AMD’s Threadripper CPUs use different partial voltages for the SoC and SMU rails at different clock rates. These partial voltages, which, again, vary based on frequency, do influence the package’s power consumption. AMD recommended that we use the profile included with its DDR4-3200 kit. But if we instead use the standard SPD values for DDR4-2133, our power measurement is 15W lower!Both of AMD’s CPUs are designed for a maximum power ceiling of 180W at their default settings. If the memory gets overclocked, the CPU has 15 fewer watts to work with. This could affect performance in workloads that utilize all cores and, consequently, get too close to the limit.
Idle Power Consumption
Threadripper’s idle power consumption is roughly twice that of the Ryzen 7 models. However, Threadripper also hosts two dies instead of one, and it also hits higher clock rates under sporadic loads. The overclocked version requires higher voltages as well, and memory also plays a role in power consumption. For instance, dropping to DDR4-2133 pulls the 1920X's idle power use down to 32W.
CAD Workload Power Consumption
AutoCAD 2016 rarely uses more than two or three cores. In fact, most of the time it's limited to a single core. Thus, it's not surprising that the CAD power consumption only adds a maximum of 15W to the idle power numbers. The two overclocked configurations add another 14W, which makes for an almost 30W difference compared to our idle power consumption results.
Gaming Power Consumption
When it comes to gaming, Threadripper’s MCM design causes its many cores to get in each others' way. Thus, the frame rates we report end up lower than competing processors. But power consumption ends up similar to Intel's Core i9-7900X, even though Skylake-X offers much more performance.
Stress Test & Maximum Power Consumption
Power consumption goes through the roof during our stress test, especially for the overclocked configurations.
The motherboard is partially to blame for the stock Intel Core i9-7900X's excessively high numbers. It doesn’t obey the standard Turbo Boost frequency thresholds, instead boosting aggressively and staying in those boost states longer than required. For more details, see our article about the power and thermal issues we encountered during our extended testing.
Threadripper doesn’t have those kinds of issues. Asus X399 ROG Zenith Extreme limits power consumption to exactly 180W at stock settings, just as it should.
At a respectable 1.425V, the Ryzen Threadripper 1920X reaches 4.1 GHz. The higher-end 1950X needs 1.35V to achieve 3.9 GHz. Once overclocked, AMD’s new processors join Intel's Core i9-7900X overclocked to 4.5 GHz in the stratosphere beyond 300W.
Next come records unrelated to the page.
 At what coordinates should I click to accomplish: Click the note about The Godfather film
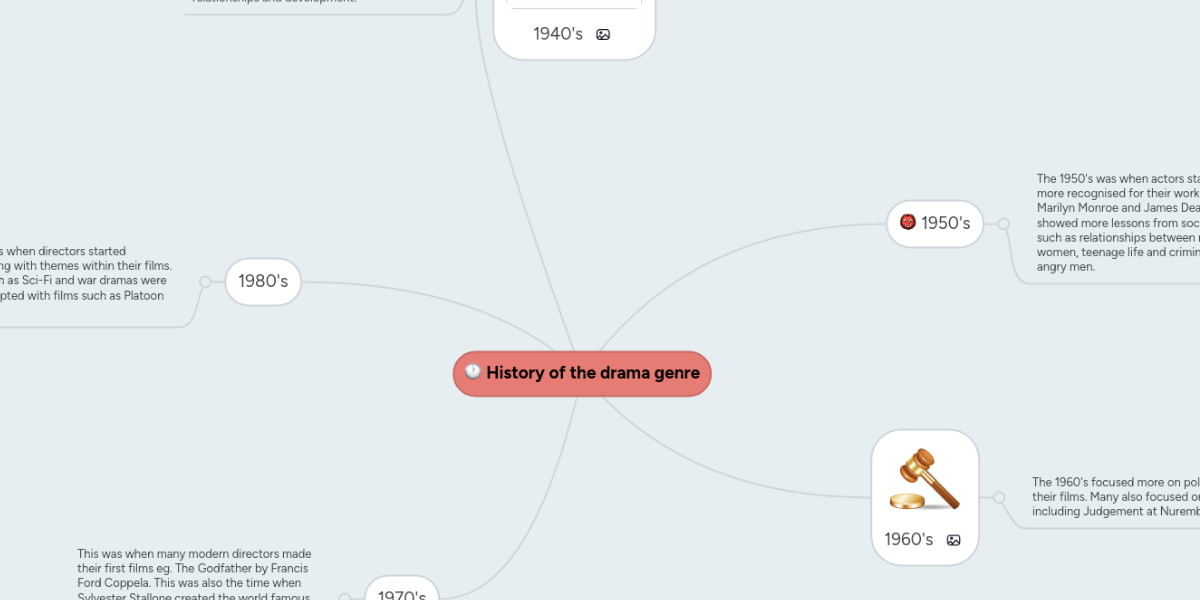point(195,575)
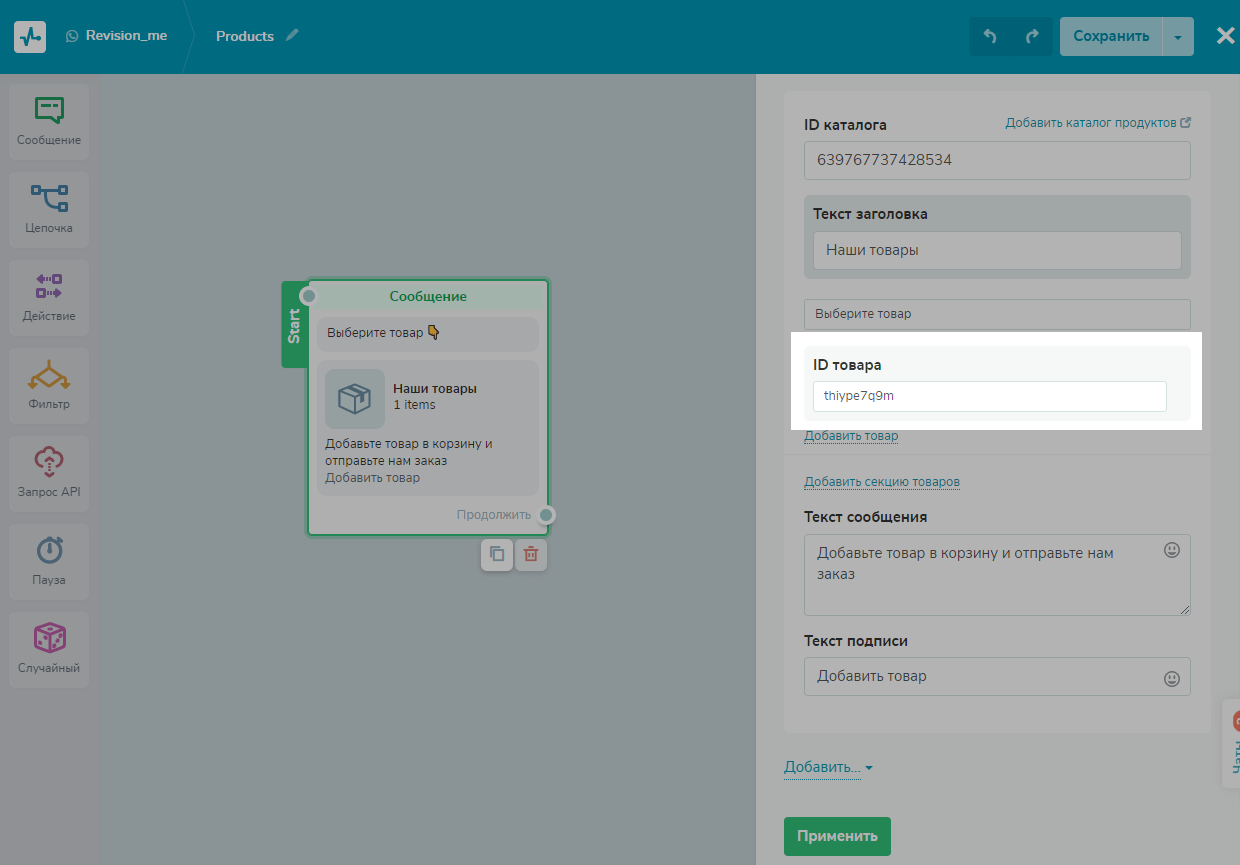Edit the Products name with pencil icon
1240x865 pixels.
click(x=292, y=35)
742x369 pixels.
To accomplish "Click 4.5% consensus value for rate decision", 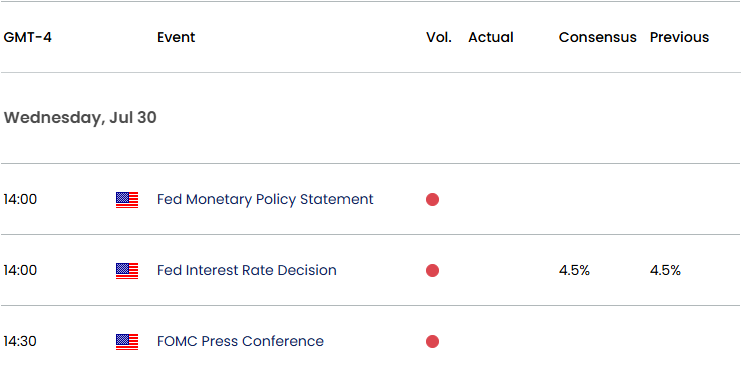I will (574, 271).
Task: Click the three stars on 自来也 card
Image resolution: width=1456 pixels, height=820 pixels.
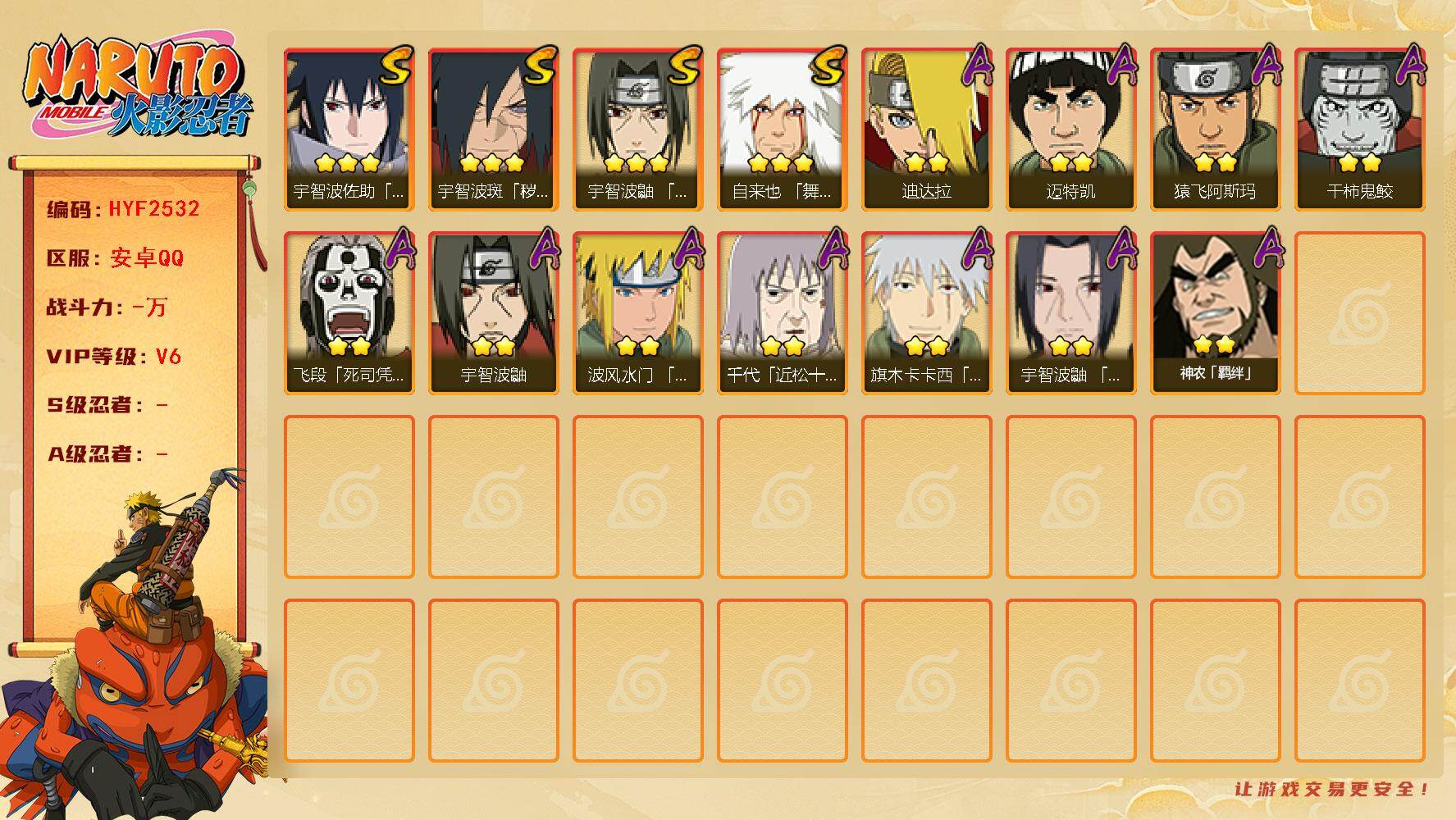Action: tap(781, 162)
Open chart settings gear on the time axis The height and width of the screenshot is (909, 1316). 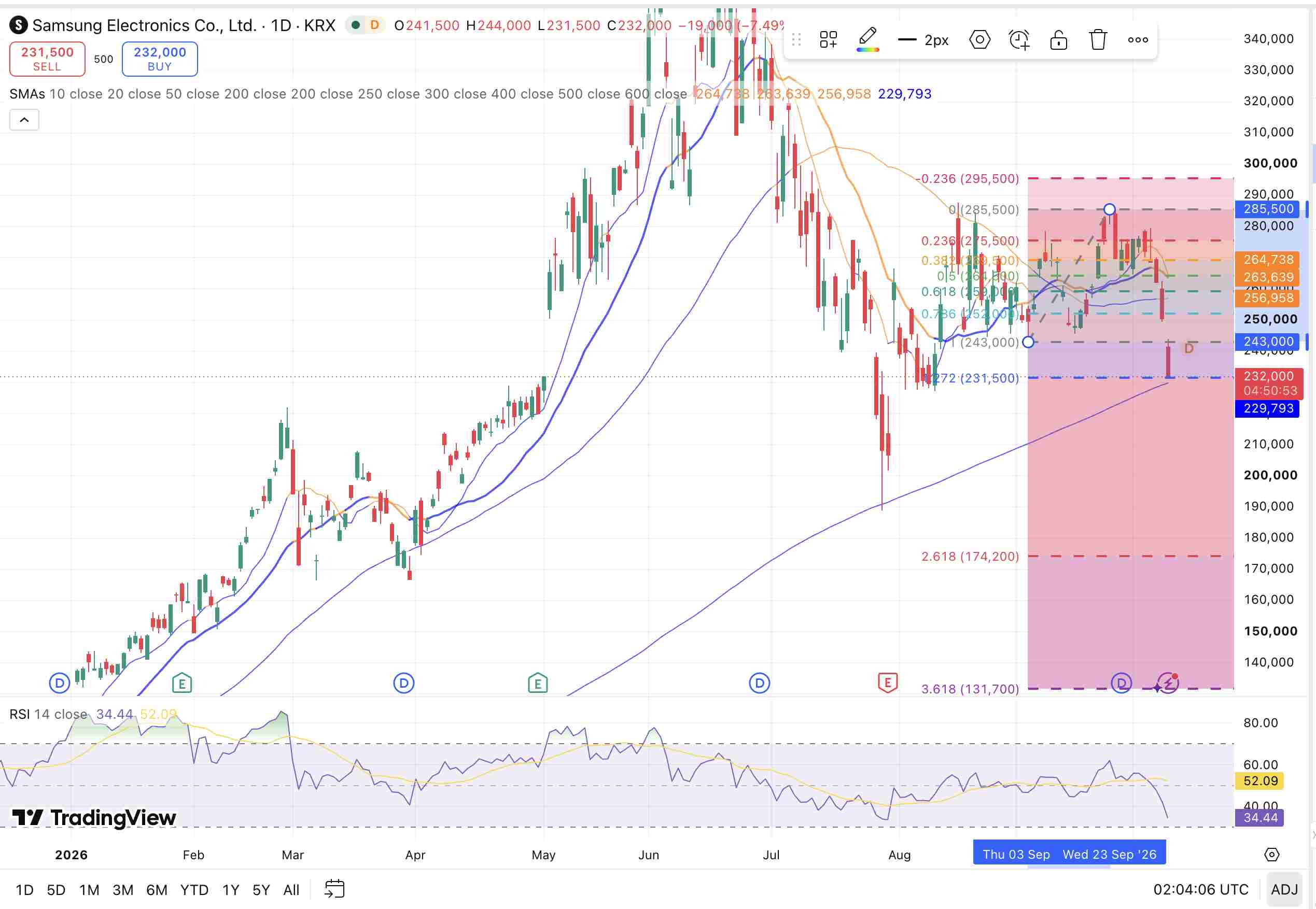point(1271,854)
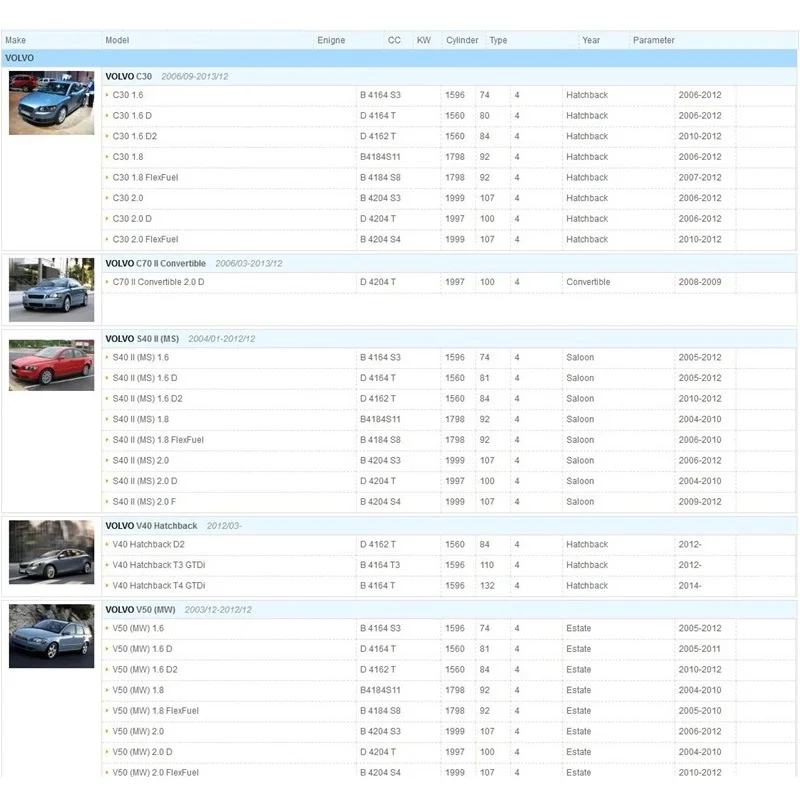Click the Model column header
Screen dimensions: 800x800
point(117,40)
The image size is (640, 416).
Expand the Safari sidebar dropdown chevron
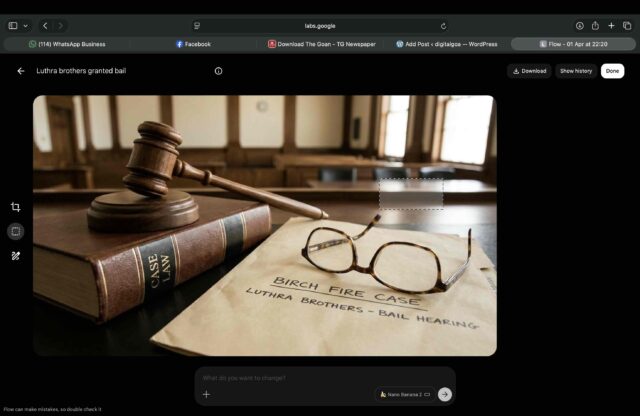[x=25, y=26]
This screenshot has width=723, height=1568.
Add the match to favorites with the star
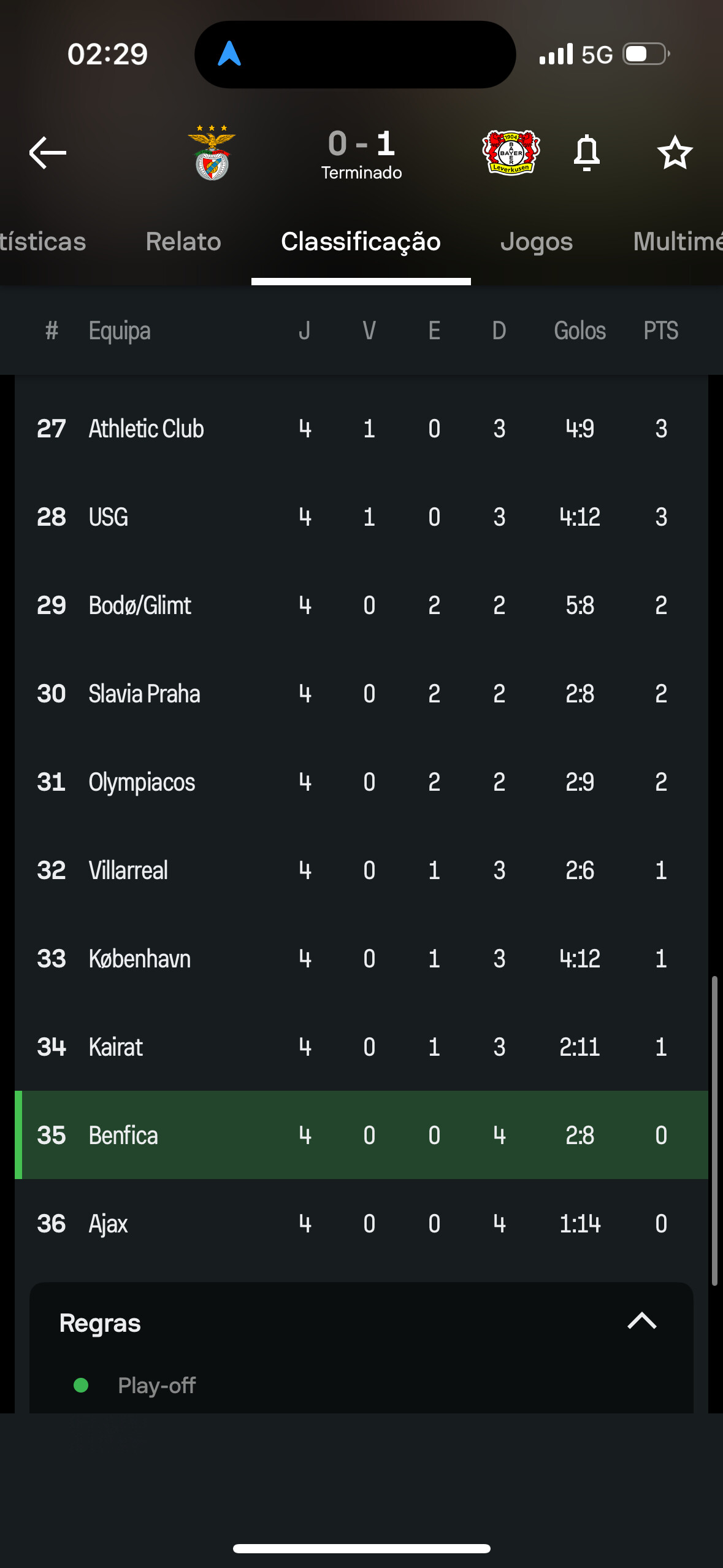(675, 153)
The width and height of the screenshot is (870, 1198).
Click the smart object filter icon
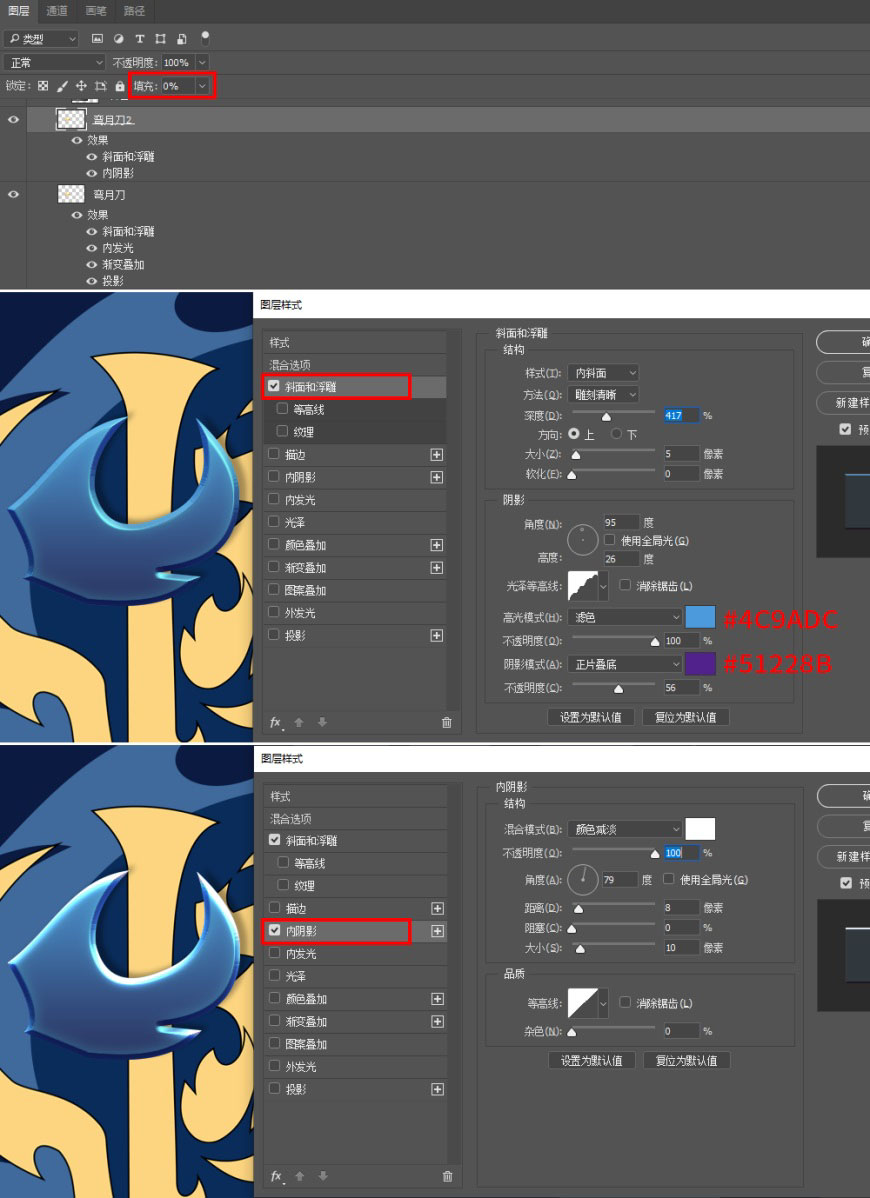click(182, 39)
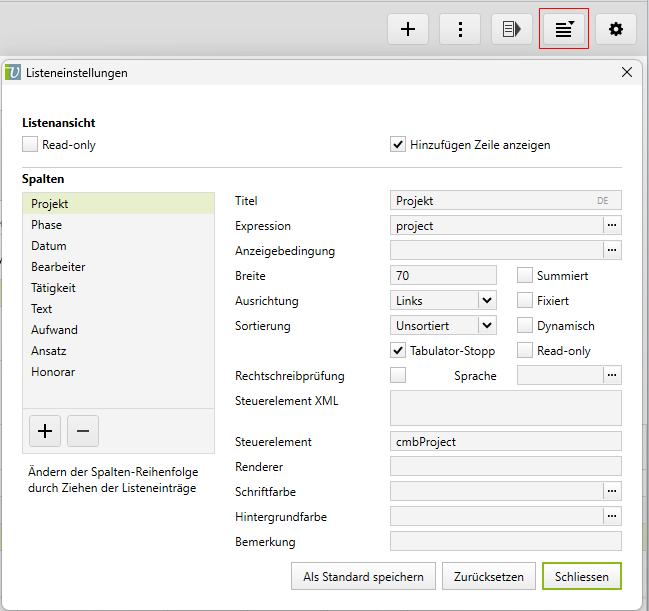Open the Anzeigebedingung ellipsis button
Screen dimensions: 649x611
(612, 250)
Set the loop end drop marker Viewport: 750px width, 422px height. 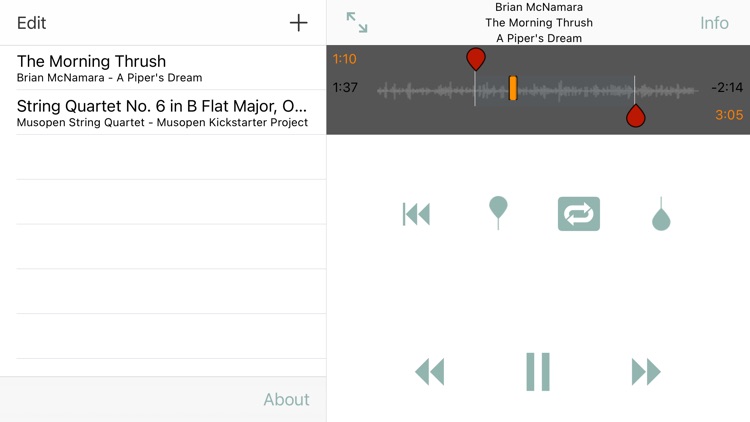point(661,214)
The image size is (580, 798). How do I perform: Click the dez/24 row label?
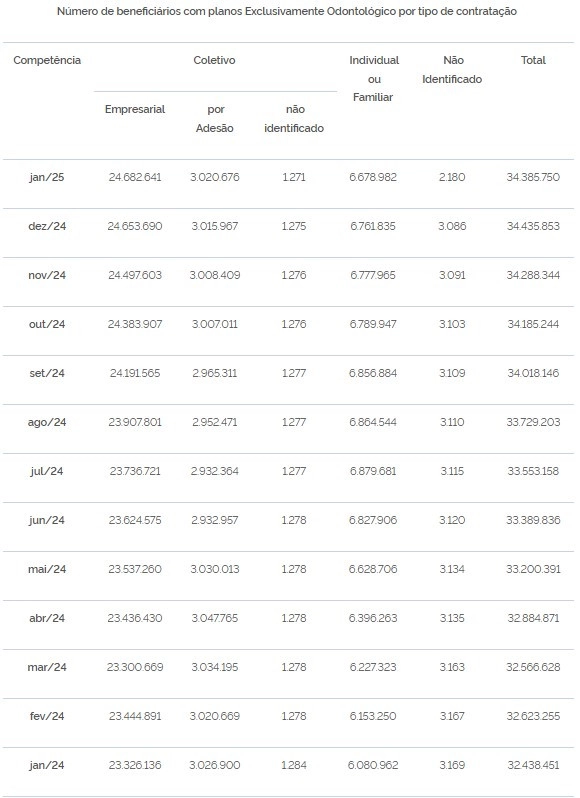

In the end, Threadripper's two dies sometimes consume more power than other processors’ single dies, depending on the task. We succeeded in breaking the 4 GHz barrier by overclocking the 1920X to 4.1 GHz. At that speed, all 24 threads were fully functional and at our disposal. The high power consumption is acceptable if it's accompanied by comparably elevated application performance. For Threadripper, that requires highly parallelized workloads (and perhaps optimized software).
Unfortunately, Threadripper's efficiency during gaming turns out to be significantly worse than Intel’s. Threadripper draws an additional ~15W at idle due to the memory. Subtracting that 15W from AMD's gaming power consumption changes the picture, bringing power consumption in line with the lower gaming performance.